INFORM|FME Configuration: Process limit is 4.00 GB (out of 24.00 GB physical memory and 4.00 GB address space)

INFORM|FME Configuration: Start freeing memory when process usage exceeds 2.83 GB of memory or 3.41 GB of address space

INFORM|FME Configuration: Stop freeing memory when process usage is below 2.12 GB of memory and 2.56 GB of address space

INFORM|FME Configuration: Autodetermining optimal maximum number of objects in memory

There is plenty of disk space and adequate memory. We’re on a 64-bit platform but only using 32-bit FME, which is a bit disappointing as there is 25 GB of memory, but we can perhaps let that go.

Let’s skip to the foot of the log now and see how long it took to run and how much memory was consumed at the peak:

INFORM|FME Session Duration: 4 minutes 1.0 seconds. (CPU: 185.7s user, 50.4s system)

INFORM|END - ProcessID: 96656, peak process memory usage: 3065096 kB, current process memory usage: 652096 kB

Two things are a worry there. The system time seems high (50.4 seconds) considering we’re reading/writing local files and not a database.

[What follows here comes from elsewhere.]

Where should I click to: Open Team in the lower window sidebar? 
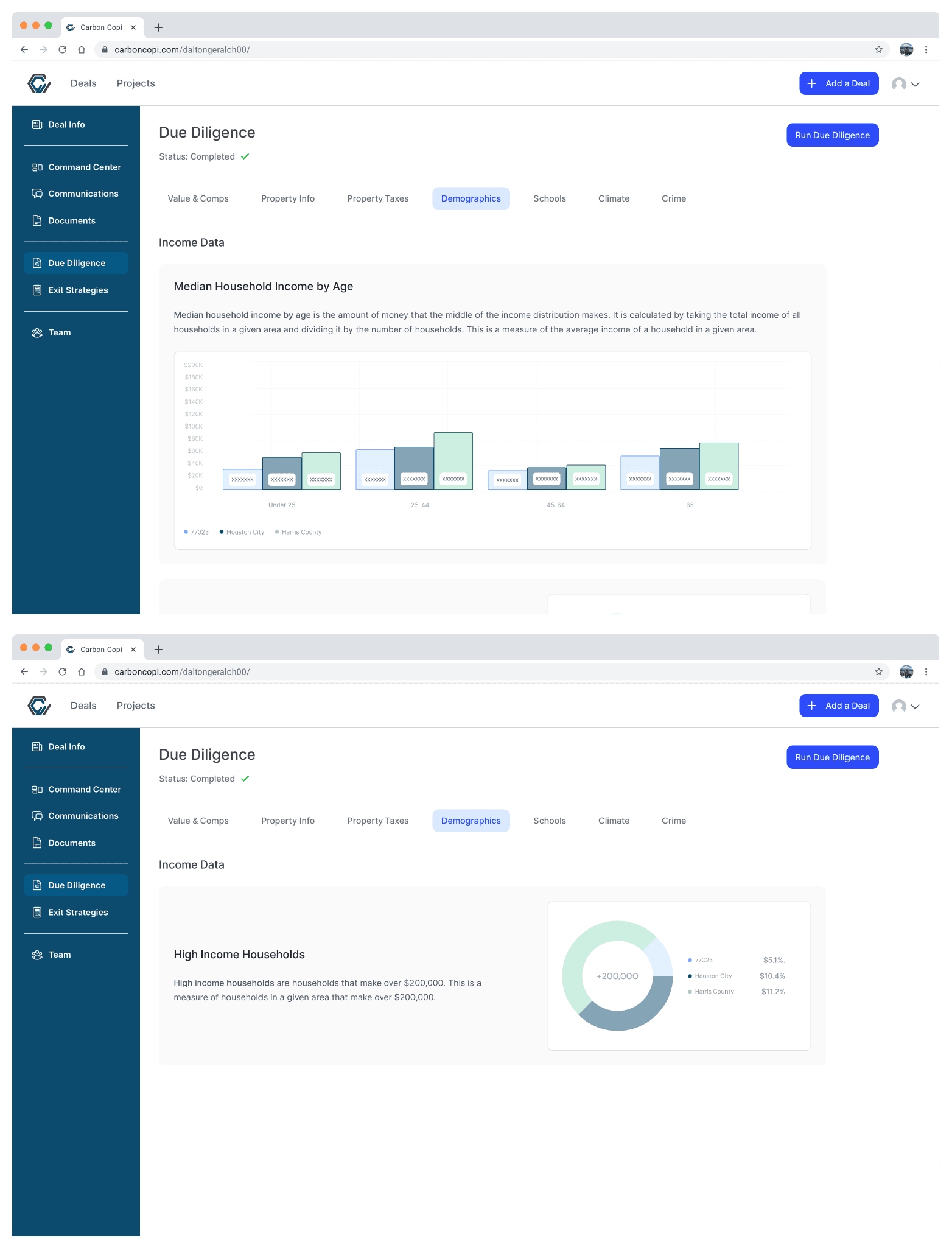pyautogui.click(x=59, y=955)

The peak memory is also worrying. It’s close to – if not above – the amount required for FME to start releasing memory and reorganizing data. In fact if we scan the log content:

INFORM|Finished clipping 558250 / 872545 clippees against all clippers

INFORM|ResourceManager: Optimizing Memory Usage. Please wait...

INFORM|Finished clipping group 1 / 2

INFORM|Finished clipping 569200 / 872545 clippees against all clippers

So we can see that FME had to start optimizing memory usage. It probably resulted in some disk caching, and that might be the cause of the high system time.

3) Run Workspace

It's important to note that, because of different machine specifications, you may get vastly different results to this log. That's fine; the important part is the techniques used, not the exact timings. When you run this workspace, if you think your computer may be slower than average, you can reduce the amount of data being processing by changing the source dataset to "CellSignals2015-Lite.csv". Memory Optimization, in particular, may work differently depending on what other applications you have running at the same time.

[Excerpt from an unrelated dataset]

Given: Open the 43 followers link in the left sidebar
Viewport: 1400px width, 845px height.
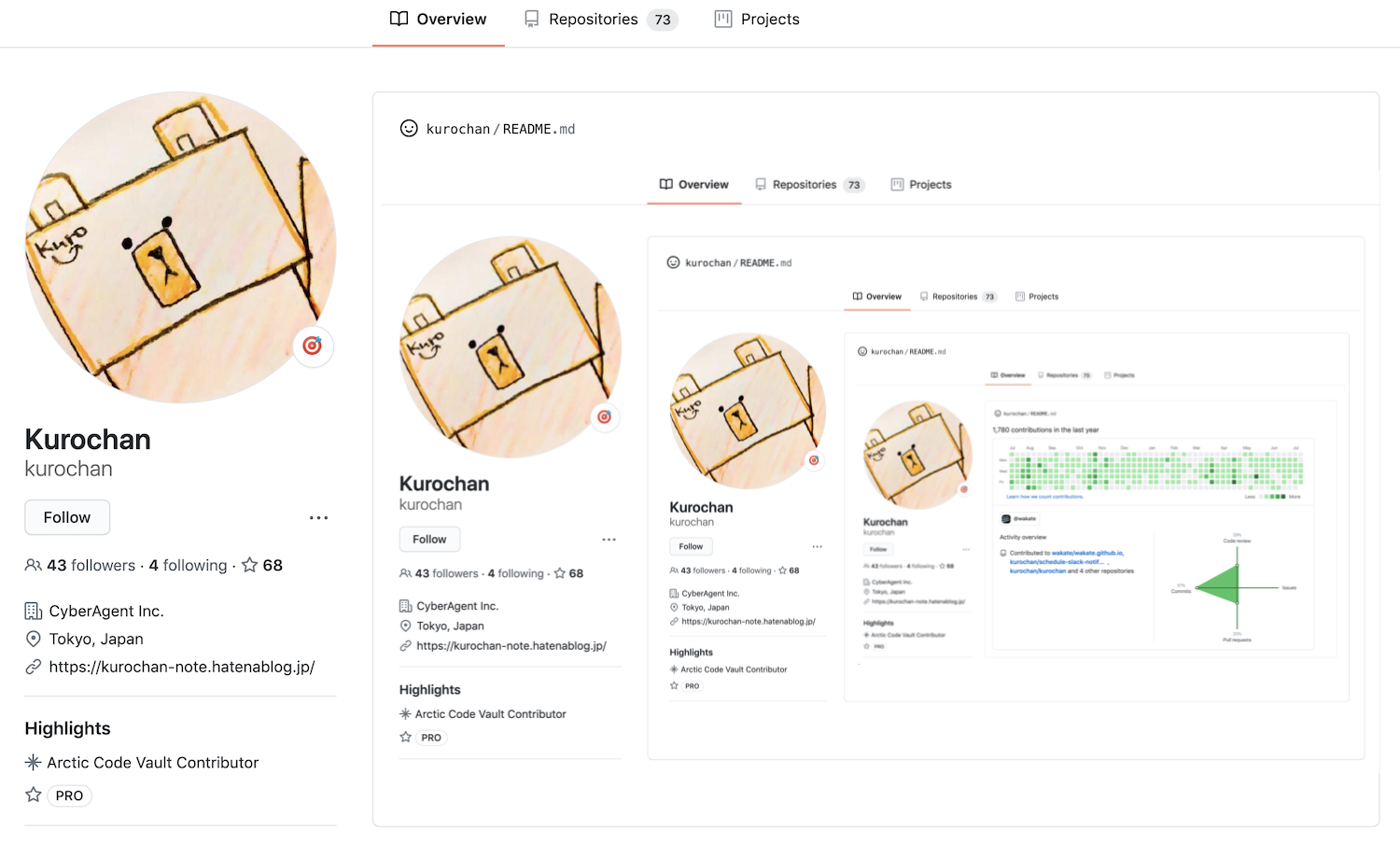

Anyway, run the workspace. Obviously you can expect that it will take approximately 4 minutes to complete on a 32-bit machine. Do your results match what occurred in the above log file?

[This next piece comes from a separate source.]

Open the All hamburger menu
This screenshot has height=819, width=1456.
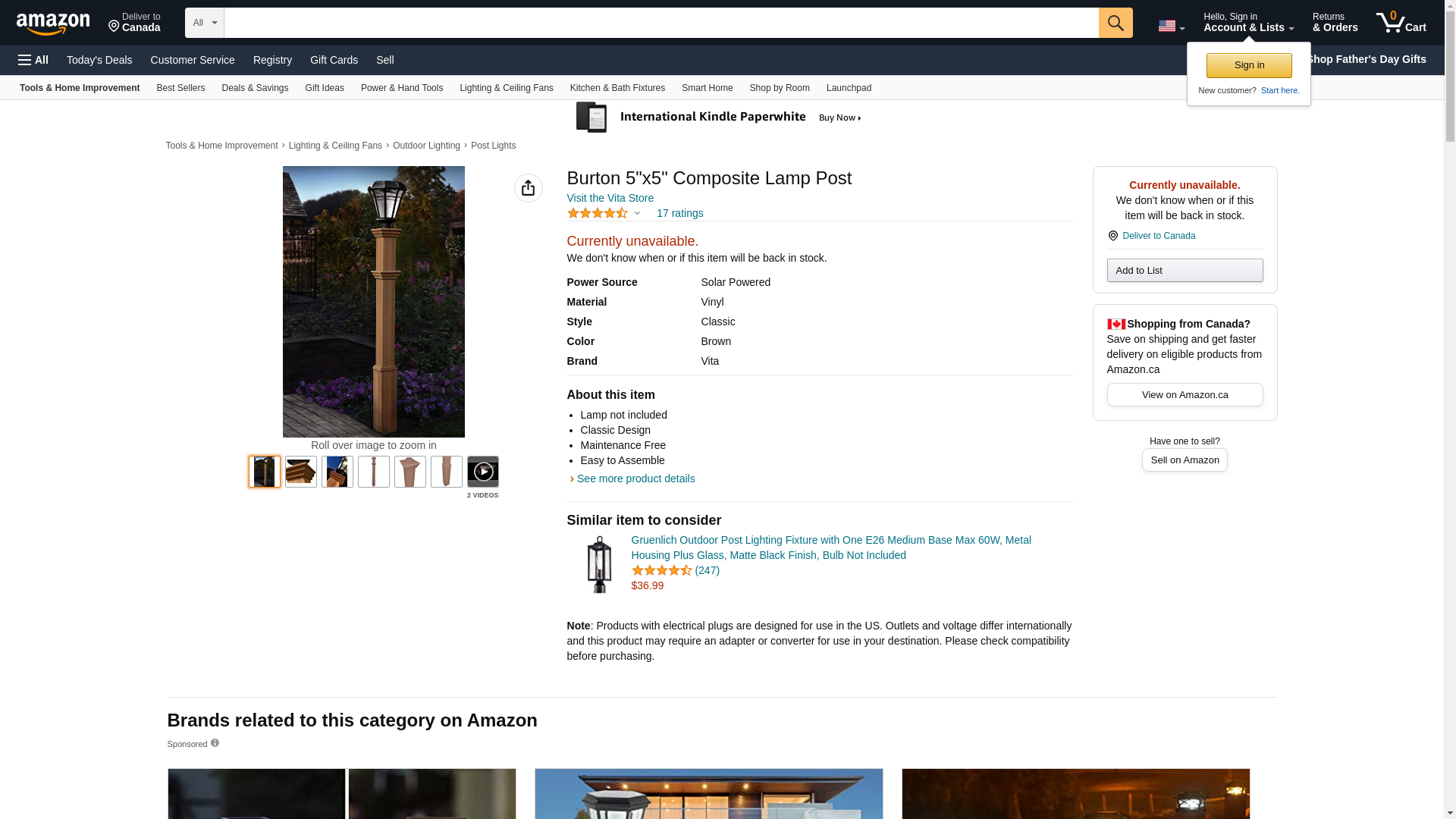point(33,60)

If you have access to 64-bit FME, then why not try it to see if the performance improves. Notice that there’s no problem in opening the same workspace in 32-bit and 64-bit FME. Workbench is the same; it’s just how the workspace is run that is different.

NB: *On my machine the use of 64-bit FME improves the performance considerably:

INFORM|FME Session Duration: 2 minutes 59.3 seconds. (CPU: 161.8s user, 12.1s system)

INFORM|END - ProcessID: 95448, peak process memory usage: 6202968 kB, current process memory usage: 5287992 kB

Notice how the time used is about 1 minute less, and the amount of time used by the system (e.g. for reading and writing files) is reduced by about 90%

The amount of memory usage has increased, indicating that the 32-bit FME was having problems with an excess of data and had to resort to disk caching.*

Jake Speedie says…
“In case you’re interested, the cell phone power values appear to be in dBm units – which is Decibel-Milliwatts. So now you know!”